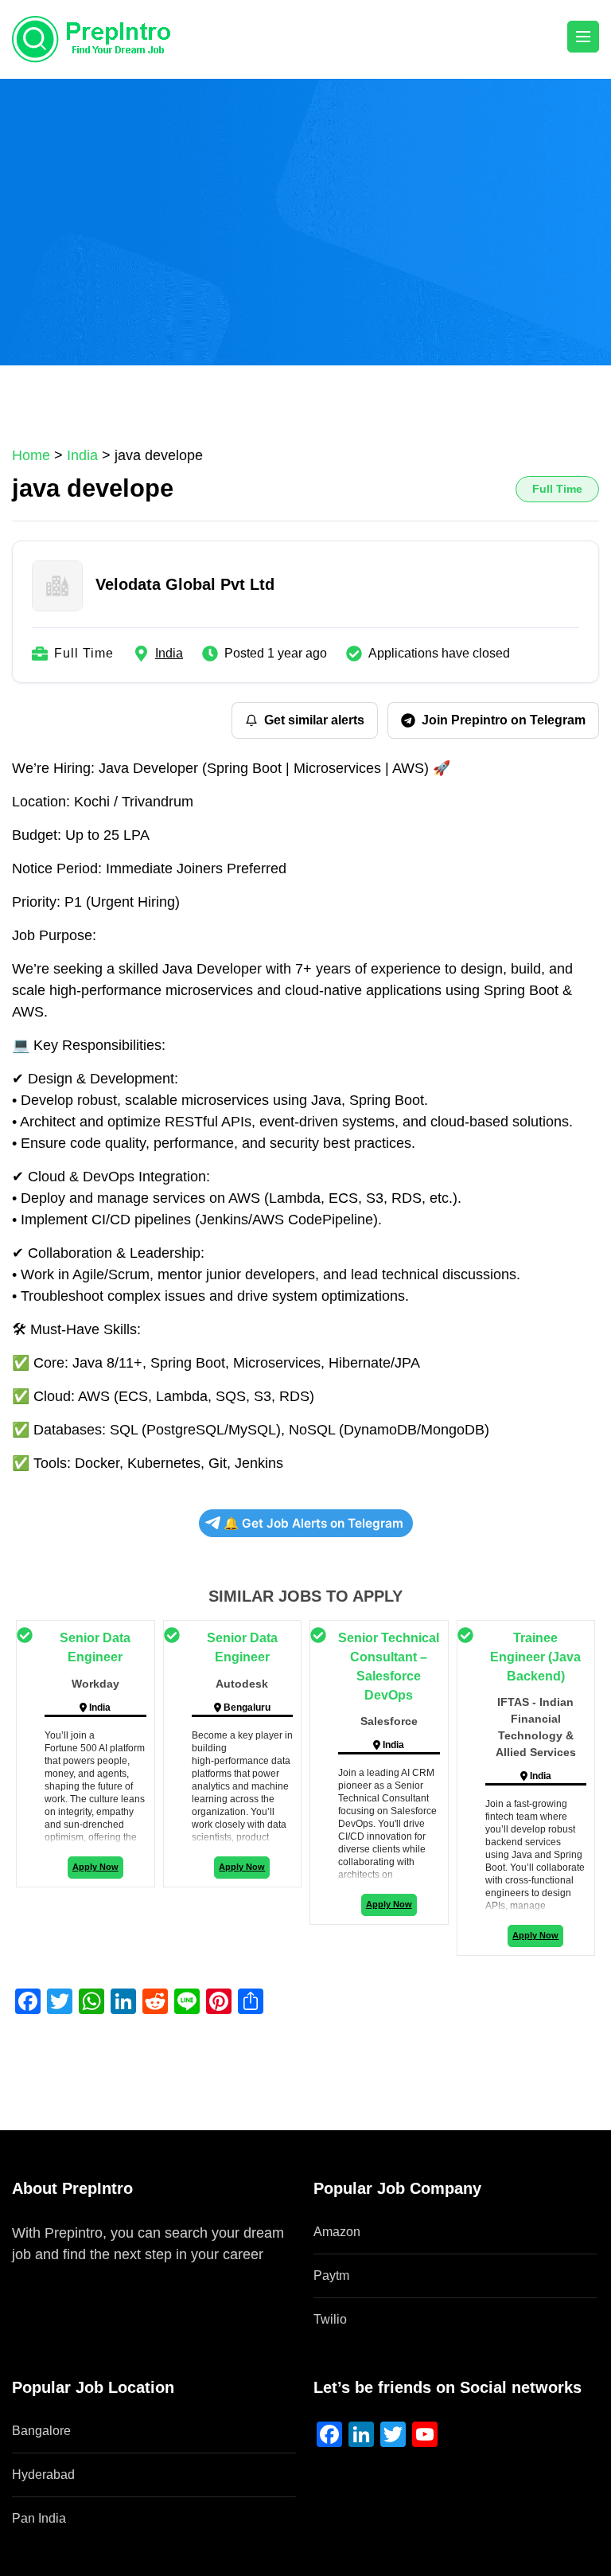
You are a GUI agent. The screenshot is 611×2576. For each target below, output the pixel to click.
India (169, 653)
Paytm (331, 2275)
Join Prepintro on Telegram (504, 720)
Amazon (336, 2231)
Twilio (330, 2319)
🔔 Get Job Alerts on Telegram (313, 1523)
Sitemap (38, 2276)
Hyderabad (43, 2474)
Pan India (39, 2518)
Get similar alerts (314, 720)
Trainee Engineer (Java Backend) (535, 1657)
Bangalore (41, 2430)
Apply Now (95, 1867)
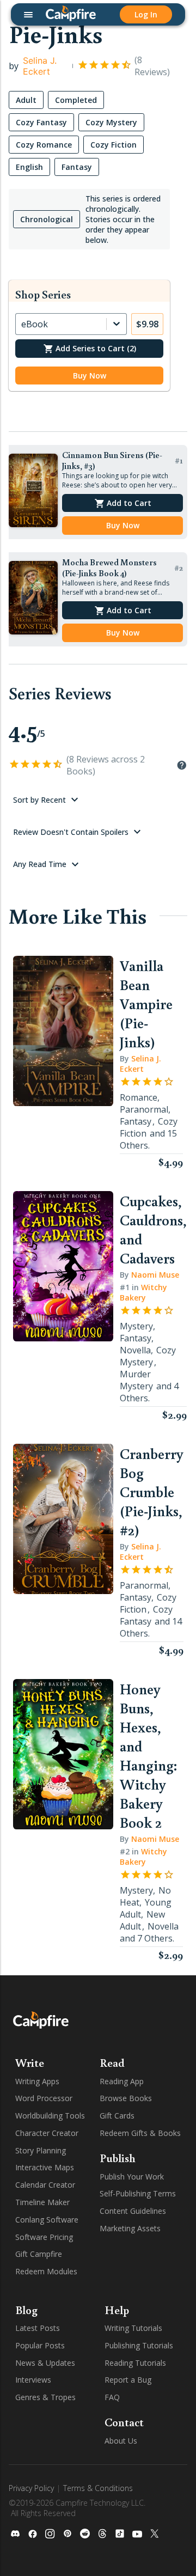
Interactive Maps (44, 2167)
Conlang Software (46, 2219)
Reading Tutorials (135, 2363)
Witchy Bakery (143, 1292)
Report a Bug (128, 2379)
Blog (26, 2309)
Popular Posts (40, 2345)
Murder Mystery (136, 1380)
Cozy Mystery (148, 1356)
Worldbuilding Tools (50, 2115)
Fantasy (135, 1121)
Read (112, 2062)
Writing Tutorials (133, 2328)
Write (29, 2062)
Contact (124, 2422)
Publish (118, 2157)
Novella (135, 1350)
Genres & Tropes (45, 2397)
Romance (138, 1097)
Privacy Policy (31, 2488)
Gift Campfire (38, 2254)
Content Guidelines (133, 2211)
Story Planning (40, 2150)
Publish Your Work (132, 2176)
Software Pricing (44, 2237)
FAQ (112, 2397)
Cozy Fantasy (146, 1615)
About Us (121, 2440)
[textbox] (89, 411)
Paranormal (144, 1109)
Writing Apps (37, 2081)
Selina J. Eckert (40, 66)
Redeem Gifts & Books (140, 2133)
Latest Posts (37, 2328)
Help (117, 2309)
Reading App (122, 2081)
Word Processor (43, 2098)
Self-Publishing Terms (138, 2193)
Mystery (136, 1326)
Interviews (33, 2379)
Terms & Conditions (98, 2488)
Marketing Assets (130, 2228)
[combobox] (22, 324)
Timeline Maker (42, 2202)
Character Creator (46, 2133)
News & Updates (45, 2363)
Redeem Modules (46, 2271)
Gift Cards (117, 2115)
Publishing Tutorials (139, 2345)
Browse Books (126, 2098)
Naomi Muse (155, 1274)
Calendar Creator (45, 2185)
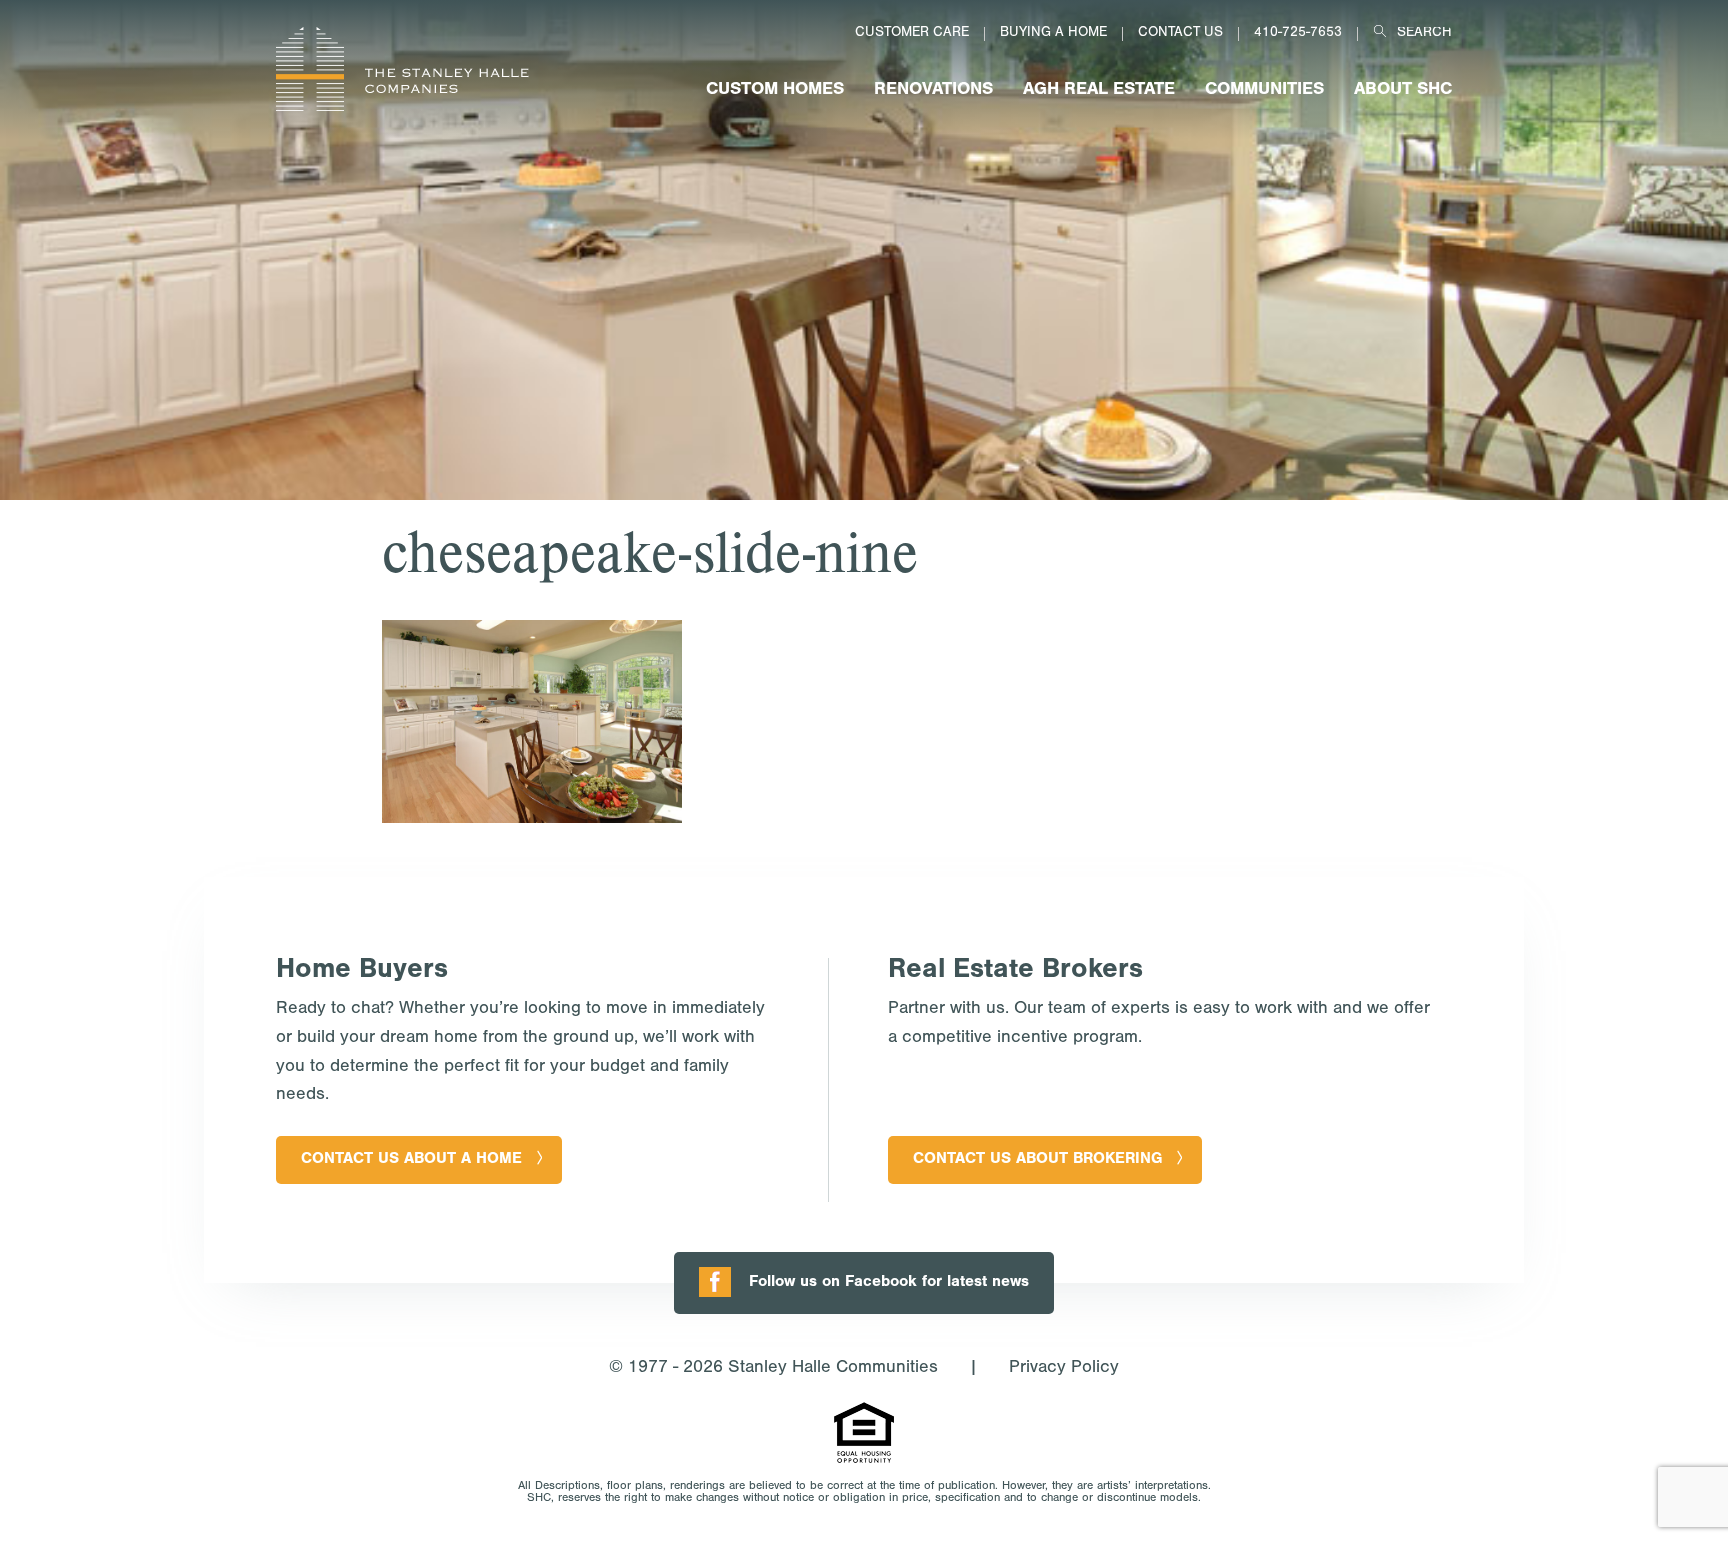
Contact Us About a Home (411, 1160)
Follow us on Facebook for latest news (889, 1283)
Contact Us (1180, 34)
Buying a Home (1053, 34)
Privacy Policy (1064, 1369)
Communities (1264, 91)
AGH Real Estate (1099, 91)
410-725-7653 (1298, 34)
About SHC (1403, 91)
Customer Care (912, 34)
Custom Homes (775, 91)
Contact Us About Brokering (1037, 1160)
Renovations (933, 91)
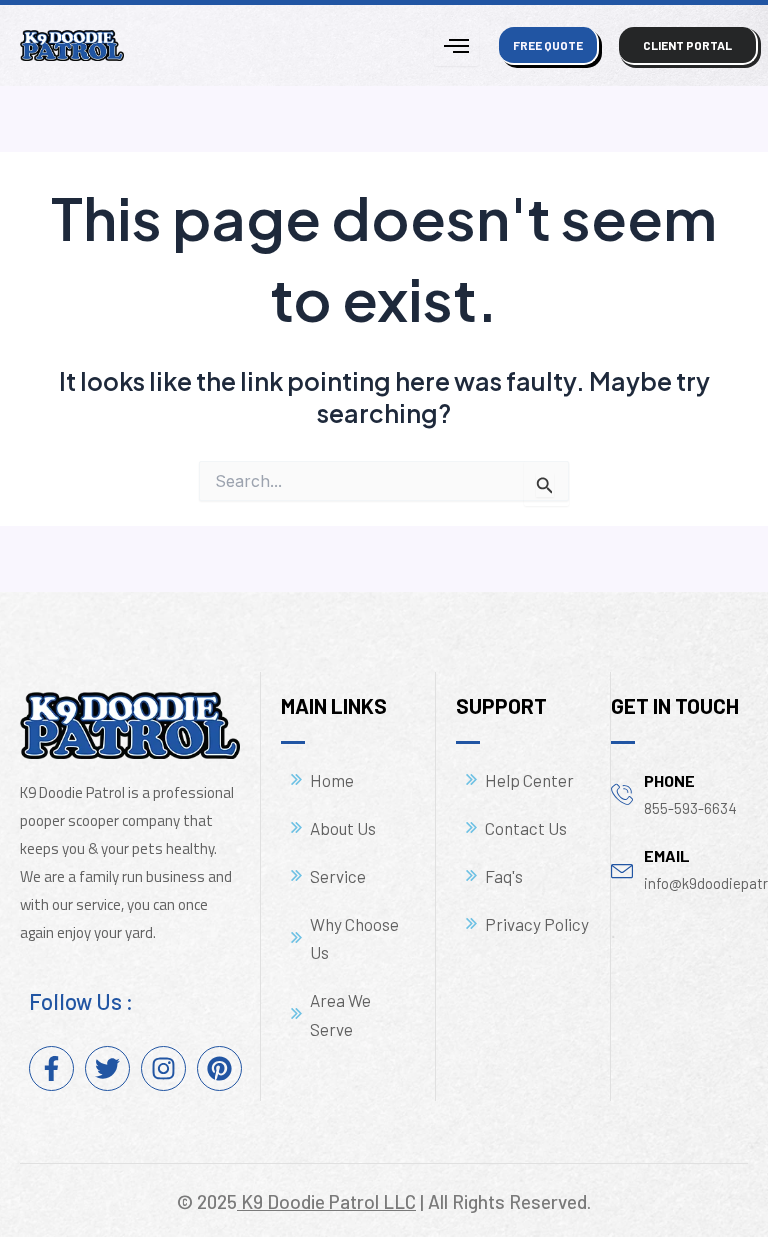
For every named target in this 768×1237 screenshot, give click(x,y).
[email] (622, 868)
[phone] (622, 793)
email (667, 855)
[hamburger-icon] (456, 45)
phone (669, 780)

========

**What you should do:**
Check every line above for the string "Software", and copy the ones that have it.

**Exercise solution:**
Conlang Software (46, 2219)
Software Pricing (44, 2237)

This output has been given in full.